Records for locating displayed items

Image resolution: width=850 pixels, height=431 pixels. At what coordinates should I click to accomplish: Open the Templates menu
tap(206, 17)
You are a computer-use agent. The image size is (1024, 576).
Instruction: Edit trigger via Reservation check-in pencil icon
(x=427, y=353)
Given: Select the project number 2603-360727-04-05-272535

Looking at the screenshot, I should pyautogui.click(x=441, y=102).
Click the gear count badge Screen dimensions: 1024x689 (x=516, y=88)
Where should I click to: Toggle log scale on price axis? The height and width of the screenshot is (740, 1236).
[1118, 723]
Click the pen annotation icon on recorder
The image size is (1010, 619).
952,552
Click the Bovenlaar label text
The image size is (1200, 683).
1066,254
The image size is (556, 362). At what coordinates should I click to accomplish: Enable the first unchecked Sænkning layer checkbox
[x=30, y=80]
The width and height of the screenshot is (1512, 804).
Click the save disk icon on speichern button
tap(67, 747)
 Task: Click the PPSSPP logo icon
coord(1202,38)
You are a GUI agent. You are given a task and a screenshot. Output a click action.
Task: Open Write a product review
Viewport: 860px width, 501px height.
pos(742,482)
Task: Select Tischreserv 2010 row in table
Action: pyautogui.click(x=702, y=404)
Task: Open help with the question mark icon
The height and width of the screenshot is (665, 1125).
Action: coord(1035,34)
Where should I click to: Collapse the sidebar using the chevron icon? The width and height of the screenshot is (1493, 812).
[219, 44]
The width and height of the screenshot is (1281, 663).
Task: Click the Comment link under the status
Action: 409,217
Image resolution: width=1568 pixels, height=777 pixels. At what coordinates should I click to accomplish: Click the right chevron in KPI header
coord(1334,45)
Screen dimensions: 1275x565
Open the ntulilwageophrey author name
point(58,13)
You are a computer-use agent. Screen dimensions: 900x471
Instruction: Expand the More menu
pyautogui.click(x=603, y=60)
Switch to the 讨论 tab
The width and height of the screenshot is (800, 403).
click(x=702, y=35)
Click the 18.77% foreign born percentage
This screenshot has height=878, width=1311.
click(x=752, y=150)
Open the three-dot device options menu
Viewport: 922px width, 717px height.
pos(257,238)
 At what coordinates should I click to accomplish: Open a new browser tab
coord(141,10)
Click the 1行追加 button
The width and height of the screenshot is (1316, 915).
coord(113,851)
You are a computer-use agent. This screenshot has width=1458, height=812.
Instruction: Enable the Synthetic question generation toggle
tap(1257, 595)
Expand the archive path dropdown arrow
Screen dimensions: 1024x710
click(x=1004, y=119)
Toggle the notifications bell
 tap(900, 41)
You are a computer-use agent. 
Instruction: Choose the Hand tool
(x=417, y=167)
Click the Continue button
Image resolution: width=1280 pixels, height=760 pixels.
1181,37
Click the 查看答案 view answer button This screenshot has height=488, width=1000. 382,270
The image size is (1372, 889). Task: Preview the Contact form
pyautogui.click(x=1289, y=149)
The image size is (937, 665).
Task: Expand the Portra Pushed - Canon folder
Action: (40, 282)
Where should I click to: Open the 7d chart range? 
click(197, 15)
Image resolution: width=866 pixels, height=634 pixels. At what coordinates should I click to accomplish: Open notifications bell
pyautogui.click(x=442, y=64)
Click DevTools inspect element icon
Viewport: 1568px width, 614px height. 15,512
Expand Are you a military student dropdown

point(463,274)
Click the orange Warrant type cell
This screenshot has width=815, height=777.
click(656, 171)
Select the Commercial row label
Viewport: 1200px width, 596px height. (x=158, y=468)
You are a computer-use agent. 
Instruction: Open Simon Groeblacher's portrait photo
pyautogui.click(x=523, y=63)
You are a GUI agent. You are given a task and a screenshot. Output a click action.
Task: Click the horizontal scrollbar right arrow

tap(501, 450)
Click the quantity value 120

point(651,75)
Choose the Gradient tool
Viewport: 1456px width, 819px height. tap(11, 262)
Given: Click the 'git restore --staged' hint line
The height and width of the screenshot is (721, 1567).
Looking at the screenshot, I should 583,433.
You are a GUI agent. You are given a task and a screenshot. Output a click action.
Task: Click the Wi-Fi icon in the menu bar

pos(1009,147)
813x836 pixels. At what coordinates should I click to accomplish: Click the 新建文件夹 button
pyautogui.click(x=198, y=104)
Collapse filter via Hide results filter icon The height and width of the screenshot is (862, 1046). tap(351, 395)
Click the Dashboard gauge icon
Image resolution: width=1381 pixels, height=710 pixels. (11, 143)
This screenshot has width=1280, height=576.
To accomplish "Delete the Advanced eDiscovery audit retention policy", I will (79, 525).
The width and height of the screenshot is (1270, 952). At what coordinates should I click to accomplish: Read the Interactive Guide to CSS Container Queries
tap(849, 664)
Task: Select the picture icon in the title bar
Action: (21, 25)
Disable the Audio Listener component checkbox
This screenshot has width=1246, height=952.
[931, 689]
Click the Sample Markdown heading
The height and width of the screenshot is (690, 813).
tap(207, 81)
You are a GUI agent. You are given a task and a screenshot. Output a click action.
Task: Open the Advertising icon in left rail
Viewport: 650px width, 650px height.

- **Short task**
Select every line in the records above that contains the word "Expand", and copy each one. Case counts.

- **Solution for this problem**
Instruction: Expand the More menu
Expand the archive path dropdown arrow
Task: Expand the Portra Pushed - Canon folder
Expand Are you a military student dropdown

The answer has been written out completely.